Direktoren des Instituts

Siehe auch

Literatur

  • Manfred Groten / Andreas Rutz (Hrsg.): Rheinische Landesgeschichte an der Universität Bonn. Traditionen – Entwicklungen – Perspektiven. V & R unipress, Göttingen 2007, ISBN 978-3-89971-410-4.
  • Manfred Groten: Landesgeschichte an der Universität Bonn. In: Rheinische Vierteljahrsblätter. Bd. 72 (2008), S. 166–183.
  • Stephan Laux: Das „Institut für geschichtliche Landeskunde der Rheinlande“ 1920 bis 2020. Ein Jahrhundert regionaler Kulturraumforschung im Wandel der Zeit und Wissenschaftsgeschichte.
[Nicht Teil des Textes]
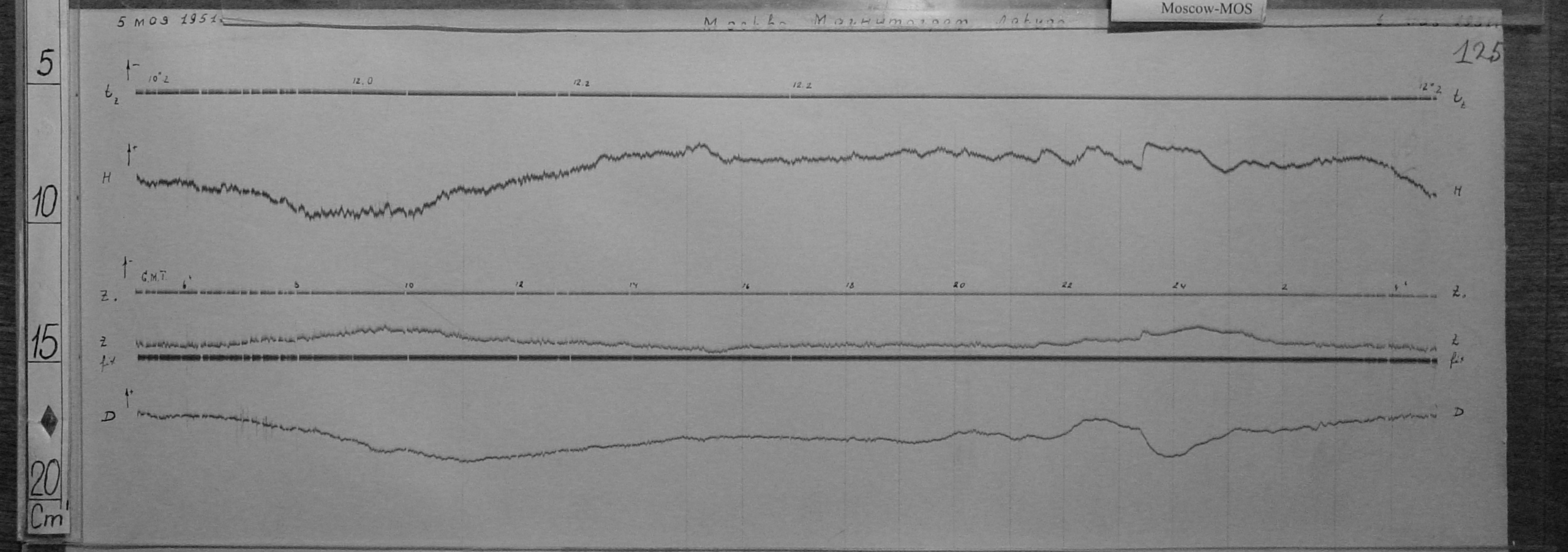Click the thick dark baseline under Z trace
1568x552 pixels.
click(784, 359)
In: Rheinische Vierteljahrsblätter. Bd. 87 (2023), S. 55–82.
  • Marlene Nikolay-Panter: Geschichte, Methode, Politik. Das Institut und die geschichtliche Landeskunde der Rheinlande 1920–1945. In: Rheinische Vierteljahrsblätter. Bd. 60 (1996), S. 233–262 (Digitalisat).
  • Marlene Nikolay-Panter: Der Verein für geschichtliche Landeskunde der Rheinlande. Gründung und frühe Jahre. In: Rheinische Vierteljahrsblätter. Bd. 65 (2001), S. 374–399.
  • Michael Rohrschneider: Neustart! Zur Fusion der Abteilungen Frühe Neuzeit und Rheinische Landesgeschichte der Universität Bonn. In: Rheinische Geschichte – wissenschaftlich bloggen, 23. Januar 2017 (online).
  • Bernd-A. Rusinek, Das Bonner Institut für Rheinische Landeskunde. In: Ulrich Pfeil (Hrsg.): Deutsch-französische Kultur- und Wissenschaftsbeziehungen im 20. Jahrhundert. Ein institutionengeschichtlicher Ansatz. Oldenbourg, München 2007 (= Pariser Historische Studien, 81), ISBN 978-3-486-58180-5, S. 31–46. (online).
  • Friedemann Schmoll: Die Vermessung der Kultur. Der „Atlas der deutschen Volkskunde“ und die Deutsche Forschungsgemeinschaft 1928–1980. Franz Steiner, Stuttgart 2009, ISBN 3515092986 (der Atlas war ein Projekt des IgL).